[WHAT YOU NEED TO DO] Your response should be the complete data, transcribed exactly.

Pixel coordinate grounding data
▽
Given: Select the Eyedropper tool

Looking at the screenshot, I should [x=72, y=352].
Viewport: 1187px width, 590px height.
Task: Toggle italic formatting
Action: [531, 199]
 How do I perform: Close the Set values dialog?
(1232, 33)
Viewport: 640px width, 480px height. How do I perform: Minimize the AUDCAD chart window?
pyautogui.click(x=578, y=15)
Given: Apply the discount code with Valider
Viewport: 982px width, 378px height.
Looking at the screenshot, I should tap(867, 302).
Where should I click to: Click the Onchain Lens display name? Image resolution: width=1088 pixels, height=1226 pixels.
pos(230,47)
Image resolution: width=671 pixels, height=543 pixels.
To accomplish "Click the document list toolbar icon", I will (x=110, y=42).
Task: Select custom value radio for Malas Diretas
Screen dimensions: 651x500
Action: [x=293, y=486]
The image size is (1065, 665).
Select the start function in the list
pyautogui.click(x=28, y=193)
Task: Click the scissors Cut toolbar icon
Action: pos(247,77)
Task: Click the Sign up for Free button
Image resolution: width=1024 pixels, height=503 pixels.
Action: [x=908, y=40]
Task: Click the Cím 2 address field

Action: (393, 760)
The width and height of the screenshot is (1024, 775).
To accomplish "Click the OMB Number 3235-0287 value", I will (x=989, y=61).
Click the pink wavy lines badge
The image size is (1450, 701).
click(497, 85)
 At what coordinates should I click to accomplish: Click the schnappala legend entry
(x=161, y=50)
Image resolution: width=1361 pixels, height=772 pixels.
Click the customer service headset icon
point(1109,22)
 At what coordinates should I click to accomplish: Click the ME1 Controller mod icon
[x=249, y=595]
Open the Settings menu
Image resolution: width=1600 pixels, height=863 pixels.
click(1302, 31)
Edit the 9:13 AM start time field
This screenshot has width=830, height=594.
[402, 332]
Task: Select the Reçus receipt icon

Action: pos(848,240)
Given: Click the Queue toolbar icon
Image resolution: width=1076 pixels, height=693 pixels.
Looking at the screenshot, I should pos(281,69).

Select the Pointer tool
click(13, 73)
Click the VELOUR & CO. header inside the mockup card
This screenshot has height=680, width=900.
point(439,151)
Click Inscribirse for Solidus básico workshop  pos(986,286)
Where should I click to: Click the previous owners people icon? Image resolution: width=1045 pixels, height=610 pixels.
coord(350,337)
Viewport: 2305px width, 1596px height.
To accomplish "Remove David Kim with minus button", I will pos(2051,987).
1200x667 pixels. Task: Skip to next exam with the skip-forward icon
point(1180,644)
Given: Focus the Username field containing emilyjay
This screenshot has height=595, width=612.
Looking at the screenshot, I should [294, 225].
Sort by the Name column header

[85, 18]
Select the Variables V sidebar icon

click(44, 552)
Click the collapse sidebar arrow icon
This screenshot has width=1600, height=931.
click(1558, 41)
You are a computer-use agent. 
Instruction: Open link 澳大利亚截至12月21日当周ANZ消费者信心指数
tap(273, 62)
△
[RESPONSE BELOW]
Given: Select the Eyedropper tool

Looking at the screenshot, I should [x=72, y=352].
Viewport: 1187px width, 590px height.
Task: Toggle italic formatting
Action: [531, 199]
 How do I perform: Close the Set values dialog?
(1232, 33)
Viewport: 640px width, 480px height. How do I perform: Minimize the AUDCAD chart window?
pyautogui.click(x=578, y=15)
Given: Apply the discount code with Valider
Viewport: 982px width, 378px height.
Looking at the screenshot, I should tap(867, 302).
Where should I click to: Click the Onchain Lens display name? Image resolution: width=1088 pixels, height=1226 pixels.
pos(230,47)
Image resolution: width=671 pixels, height=543 pixels.
To accomplish "Click the document list toolbar icon", I will (x=110, y=42).
Task: Select custom value radio for Malas Diretas
Screen dimensions: 651x500
Action: [x=293, y=486]
The image size is (1065, 665).
Select the start function in the list
pyautogui.click(x=28, y=193)
Task: Click the scissors Cut toolbar icon
Action: pos(247,77)
Task: Click the Sign up for Free button
Image resolution: width=1024 pixels, height=503 pixels.
Action: [x=908, y=40]
Task: Click the Cím 2 address field

Action: (393, 760)
The width and height of the screenshot is (1024, 775).
To accomplish "Click the OMB Number 3235-0287 value", I will (x=989, y=61).
Click the pink wavy lines badge
The image size is (1450, 701).
click(497, 85)
 At what coordinates should I click to accomplish: Click the schnappala legend entry
(x=161, y=50)
Image resolution: width=1361 pixels, height=772 pixels.
Click the customer service headset icon
point(1109,22)
 At what coordinates should I click to accomplish: Click the ME1 Controller mod icon
[x=249, y=595]
Open the Settings menu
Image resolution: width=1600 pixels, height=863 pixels.
click(1302, 31)
Edit the 9:13 AM start time field
This screenshot has width=830, height=594.
[402, 332]
Task: Select the Reçus receipt icon

Action: pos(848,240)
Given: Click the Queue toolbar icon
Image resolution: width=1076 pixels, height=693 pixels.
Looking at the screenshot, I should pos(281,69).

Select the Pointer tool
click(13, 73)
Click the VELOUR & CO. header inside the mockup card
This screenshot has height=680, width=900.
point(439,151)
Click Inscribirse for Solidus básico workshop  pos(986,286)
Where should I click to: Click the previous owners people icon? Image resolution: width=1045 pixels, height=610 pixels.
coord(350,337)
Viewport: 2305px width, 1596px height.
To accomplish "Remove David Kim with minus button", I will pos(2051,987).
1200x667 pixels. Task: Skip to next exam with the skip-forward icon
point(1180,644)
Given: Focus the Username field containing emilyjay
This screenshot has height=595, width=612.
Looking at the screenshot, I should [294, 225].
Sort by the Name column header

[85, 18]
Select the Variables V sidebar icon

click(44, 552)
Click the collapse sidebar arrow icon
This screenshot has width=1600, height=931.
click(1558, 41)
You are a computer-use agent. 
Instruction: Open link 澳大利亚截至12月21日当周ANZ消费者信心指数
tap(273, 62)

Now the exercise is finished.